Work instructions
Take the line that has "This screenshot has height=378, width=1598." and all the lines that come after it in the records, and write them out again exactly. Add no other line.

Collected data
---------------
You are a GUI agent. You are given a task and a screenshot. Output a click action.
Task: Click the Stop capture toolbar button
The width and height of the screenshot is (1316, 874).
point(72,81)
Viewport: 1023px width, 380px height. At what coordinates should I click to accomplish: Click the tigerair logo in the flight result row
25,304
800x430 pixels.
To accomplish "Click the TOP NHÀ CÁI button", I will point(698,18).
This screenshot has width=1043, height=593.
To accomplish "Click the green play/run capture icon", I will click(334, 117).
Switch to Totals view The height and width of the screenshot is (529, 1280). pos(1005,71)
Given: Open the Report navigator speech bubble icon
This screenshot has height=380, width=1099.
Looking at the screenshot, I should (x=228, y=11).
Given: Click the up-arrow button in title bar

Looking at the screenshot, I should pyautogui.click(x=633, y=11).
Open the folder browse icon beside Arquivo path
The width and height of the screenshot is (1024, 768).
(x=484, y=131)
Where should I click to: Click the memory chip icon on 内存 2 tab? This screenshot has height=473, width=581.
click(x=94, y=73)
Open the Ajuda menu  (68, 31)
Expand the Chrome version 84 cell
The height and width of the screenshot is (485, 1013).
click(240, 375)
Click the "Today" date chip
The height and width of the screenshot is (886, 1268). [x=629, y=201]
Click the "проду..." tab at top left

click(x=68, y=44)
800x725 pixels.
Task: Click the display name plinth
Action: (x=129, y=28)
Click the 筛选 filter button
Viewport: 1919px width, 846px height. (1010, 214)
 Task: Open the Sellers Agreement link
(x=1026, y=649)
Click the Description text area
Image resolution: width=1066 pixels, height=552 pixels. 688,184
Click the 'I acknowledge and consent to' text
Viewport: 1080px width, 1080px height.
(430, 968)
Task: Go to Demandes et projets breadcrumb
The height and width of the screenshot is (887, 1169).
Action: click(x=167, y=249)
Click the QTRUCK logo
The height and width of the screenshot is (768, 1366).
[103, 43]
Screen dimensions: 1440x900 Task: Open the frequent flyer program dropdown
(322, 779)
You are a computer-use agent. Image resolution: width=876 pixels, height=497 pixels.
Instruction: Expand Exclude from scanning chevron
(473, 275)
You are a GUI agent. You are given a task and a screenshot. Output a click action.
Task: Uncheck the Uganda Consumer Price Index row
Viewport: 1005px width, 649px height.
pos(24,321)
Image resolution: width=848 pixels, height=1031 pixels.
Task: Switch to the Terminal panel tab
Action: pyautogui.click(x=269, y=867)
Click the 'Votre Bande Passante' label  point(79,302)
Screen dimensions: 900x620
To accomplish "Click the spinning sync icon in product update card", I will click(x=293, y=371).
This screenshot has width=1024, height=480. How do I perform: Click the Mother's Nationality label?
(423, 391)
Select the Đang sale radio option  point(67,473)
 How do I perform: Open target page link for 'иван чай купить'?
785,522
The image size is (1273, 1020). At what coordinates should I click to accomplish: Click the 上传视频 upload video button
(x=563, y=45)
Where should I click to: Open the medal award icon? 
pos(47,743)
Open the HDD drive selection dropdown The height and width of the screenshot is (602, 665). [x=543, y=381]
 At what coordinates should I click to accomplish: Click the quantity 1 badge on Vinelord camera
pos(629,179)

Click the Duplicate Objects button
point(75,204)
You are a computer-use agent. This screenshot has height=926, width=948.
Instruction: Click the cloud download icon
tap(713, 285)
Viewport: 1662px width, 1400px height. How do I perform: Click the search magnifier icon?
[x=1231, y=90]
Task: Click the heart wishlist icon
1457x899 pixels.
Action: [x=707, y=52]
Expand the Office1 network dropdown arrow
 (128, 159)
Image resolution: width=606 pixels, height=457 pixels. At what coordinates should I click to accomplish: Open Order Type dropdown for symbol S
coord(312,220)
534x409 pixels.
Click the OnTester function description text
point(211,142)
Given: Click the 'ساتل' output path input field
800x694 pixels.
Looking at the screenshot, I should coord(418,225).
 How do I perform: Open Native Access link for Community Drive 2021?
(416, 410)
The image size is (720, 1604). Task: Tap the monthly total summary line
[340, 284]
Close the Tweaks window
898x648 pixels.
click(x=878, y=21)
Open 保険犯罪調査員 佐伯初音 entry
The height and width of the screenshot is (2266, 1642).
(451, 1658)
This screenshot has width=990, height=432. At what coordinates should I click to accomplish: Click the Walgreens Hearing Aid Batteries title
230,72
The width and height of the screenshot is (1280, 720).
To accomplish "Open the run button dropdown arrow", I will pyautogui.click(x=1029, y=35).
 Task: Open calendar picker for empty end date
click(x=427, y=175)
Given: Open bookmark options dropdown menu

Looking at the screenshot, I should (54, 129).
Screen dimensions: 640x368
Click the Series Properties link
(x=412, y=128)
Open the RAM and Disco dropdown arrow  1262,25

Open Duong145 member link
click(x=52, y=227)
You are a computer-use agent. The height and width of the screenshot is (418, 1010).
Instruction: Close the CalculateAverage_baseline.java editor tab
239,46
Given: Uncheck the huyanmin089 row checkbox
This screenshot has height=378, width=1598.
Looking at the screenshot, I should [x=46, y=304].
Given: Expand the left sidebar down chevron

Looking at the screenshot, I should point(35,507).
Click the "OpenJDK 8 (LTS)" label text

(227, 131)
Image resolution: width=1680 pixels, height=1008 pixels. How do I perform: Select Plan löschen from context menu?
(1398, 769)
---------------
Exercise response
This screenshot has height=378, width=1598.
Looking at the screenshot, I should [x=46, y=304].
Given: Expand the left sidebar down chevron

Looking at the screenshot, I should point(35,507).
Click the "OpenJDK 8 (LTS)" label text

(227, 131)
Image resolution: width=1680 pixels, height=1008 pixels. How do I perform: Select Plan löschen from context menu?
(1398, 769)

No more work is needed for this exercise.